Posted on 08-24-2023 12:27 PM
It's a heavy lift to move MDM. Very time consuming and there is hands on work that has to be done to each and every device. iOS devices will have to be wiped. Now I would make a case for moving if you are gaining 20% feature set compared to what you are, but you will be going backwards.
Single pane of glass is a lie - you can't take action on all platforms the same way. Use something like ServiceNow for inventory management, MDMs are for device management - there is a difference.
You don't use a hammer to drive a screw. Use the right tools for the job.
Jamf Connect can behave like a bind, but it is not bound to a DC - therefore it's not exactly a network account like you are used to. From what I understand, you can't make a just in time account on the Mac pulling from the IDP as you would with a bound to AD Mac. That said, in our case it's one user per device that's it - unless its a department device in which we just make the local account and they sign in to Jamf Connect (we have very few of these).
Good luck! We have been having the same fight against Workspace One for a while - so far we are winning. WS1 is WAY behind Jamf Pro.
Posted on 08-25-2023 12:35 AM
Thnaks for your post. How does it work with all apps you have in Jamf? Can you move the to Intune? What about all scripts - bash and AppleScripts? Do you store Mac apps in the cloud or on-prem? What about Apple Classroom, does it work with Intune?
Posted on 08-25-2023 03:44 AM
You have to rebuild all the policies. Your packages will need to be signed as unlike JAMF, Intune does not sign packages it deployed. You will need an Apple developer account to be able to sign your packages. New task sequences and work flows will be needed to deploy packages as Intune just works differently. Same goes with scrips, you will need to manually move them, and build the task sequences to make them deployable. JAMF connect will work fine with intune, you just need to manually build everything out and maintain it. I’m not sure about JAMF School.
Honestly I suggest doing some research on Microsoft learn and technet sites. After you get a handles on the basics you should try to build out Intune for yourself and validate if it’s viable for your organization. This will give you a much better idea of the pros and cons.
https://learn.microsoft.com/en-us/mem/intune/fundamentals/deployment-guide-platform-macos
Posted on 08-25-2023 04:08 AM
Thanks a lot for the information. But leaving Jamf should not be an alternative for us. That's why I'm reaching out here for so much information I can to convince my colleges keep Jamf. :)
Posted on 08-24-2023 12:47 PM
Retooling and retraining is a big and cost sync. As well as intune does not have anywhere near the amount of automation that JAMF has which is another hidden cost.

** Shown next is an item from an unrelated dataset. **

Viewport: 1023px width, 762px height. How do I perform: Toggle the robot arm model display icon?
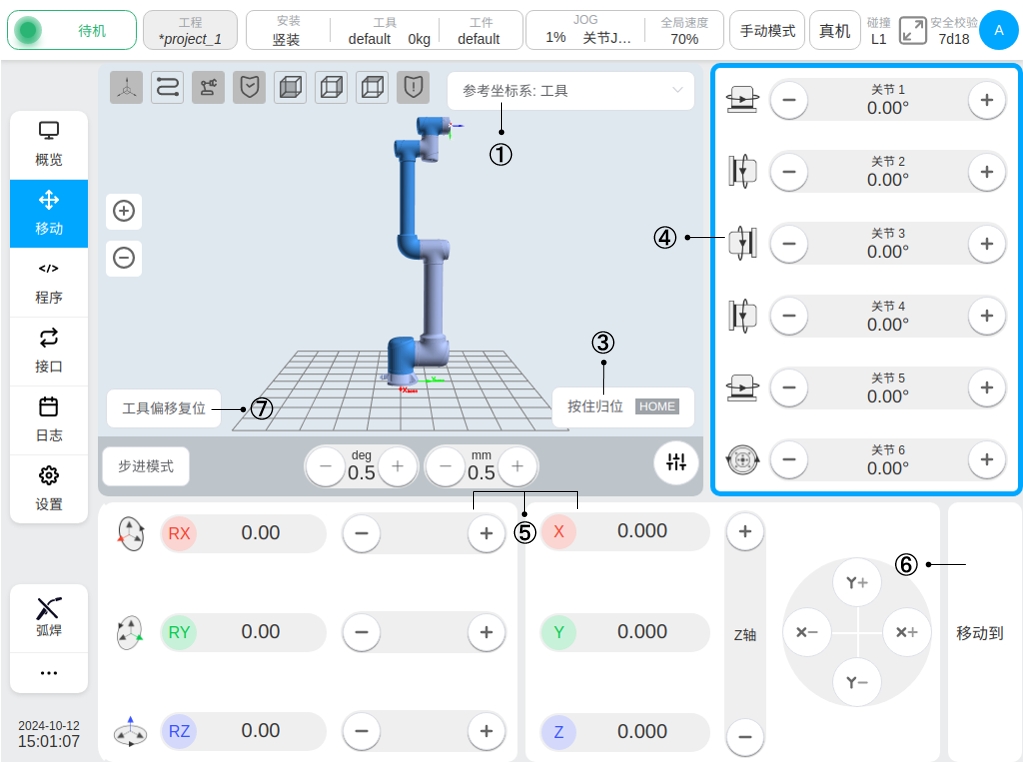[x=208, y=88]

Those are the big things I would point out. JAMF is Apple First and Apple Only, and JAMF does everything they can to make it work well. Microsoft does not give macOS a passing thought. Intune still cannot manage Rapid Security Responses which was introduced 10 months ago if you want to go a security route.
Lastly, changing MDM platforms is no easy tasks. The most hands off method is to reinstall macOS, though through heavy touch it is possible to migrate without reimaging. iOS/iPadOS you must reimage, to treat the devices as BYOD.